▶ [REQUIRED ACTION] Repeat exactly the lines from the first line of the records through the line containing "Screen dimensions: 1400x840", and nothing more.

-- Opening Marker --

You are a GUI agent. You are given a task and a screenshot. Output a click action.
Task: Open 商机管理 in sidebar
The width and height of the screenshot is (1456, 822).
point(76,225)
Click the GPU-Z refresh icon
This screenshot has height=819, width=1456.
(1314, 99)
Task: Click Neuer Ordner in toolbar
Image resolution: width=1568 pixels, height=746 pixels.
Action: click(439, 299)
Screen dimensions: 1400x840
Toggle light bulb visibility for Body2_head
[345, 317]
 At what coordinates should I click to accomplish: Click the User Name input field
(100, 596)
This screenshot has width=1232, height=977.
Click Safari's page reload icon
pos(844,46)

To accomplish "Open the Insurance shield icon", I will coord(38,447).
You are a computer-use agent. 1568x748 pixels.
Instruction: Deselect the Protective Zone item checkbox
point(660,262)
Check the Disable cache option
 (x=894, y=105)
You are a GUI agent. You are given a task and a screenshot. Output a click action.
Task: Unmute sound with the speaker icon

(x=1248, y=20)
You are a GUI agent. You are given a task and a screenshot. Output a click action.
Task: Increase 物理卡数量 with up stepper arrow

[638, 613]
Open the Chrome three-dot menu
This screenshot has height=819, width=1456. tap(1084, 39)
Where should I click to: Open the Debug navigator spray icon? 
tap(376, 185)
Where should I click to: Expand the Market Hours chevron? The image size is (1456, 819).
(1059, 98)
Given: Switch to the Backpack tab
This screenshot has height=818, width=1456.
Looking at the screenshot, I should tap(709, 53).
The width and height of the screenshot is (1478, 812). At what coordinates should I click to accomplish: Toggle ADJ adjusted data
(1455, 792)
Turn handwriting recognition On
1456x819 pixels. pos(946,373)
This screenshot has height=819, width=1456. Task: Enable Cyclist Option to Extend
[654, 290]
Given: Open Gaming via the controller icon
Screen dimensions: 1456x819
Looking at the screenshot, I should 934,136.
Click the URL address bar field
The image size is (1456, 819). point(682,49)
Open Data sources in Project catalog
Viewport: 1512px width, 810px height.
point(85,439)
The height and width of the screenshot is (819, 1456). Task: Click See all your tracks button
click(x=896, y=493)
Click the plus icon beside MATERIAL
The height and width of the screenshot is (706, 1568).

-- Closing Marker --

▶ [OUTPUT]
You are a GUI agent. You are given a task and a screenshot. Output a click action.
Task: Open 商机管理 in sidebar
The width and height of the screenshot is (1456, 822).
point(76,225)
Click the GPU-Z refresh icon
This screenshot has height=819, width=1456.
(1314, 99)
Task: Click Neuer Ordner in toolbar
Image resolution: width=1568 pixels, height=746 pixels.
Action: click(439, 299)
Screen dimensions: 1400x840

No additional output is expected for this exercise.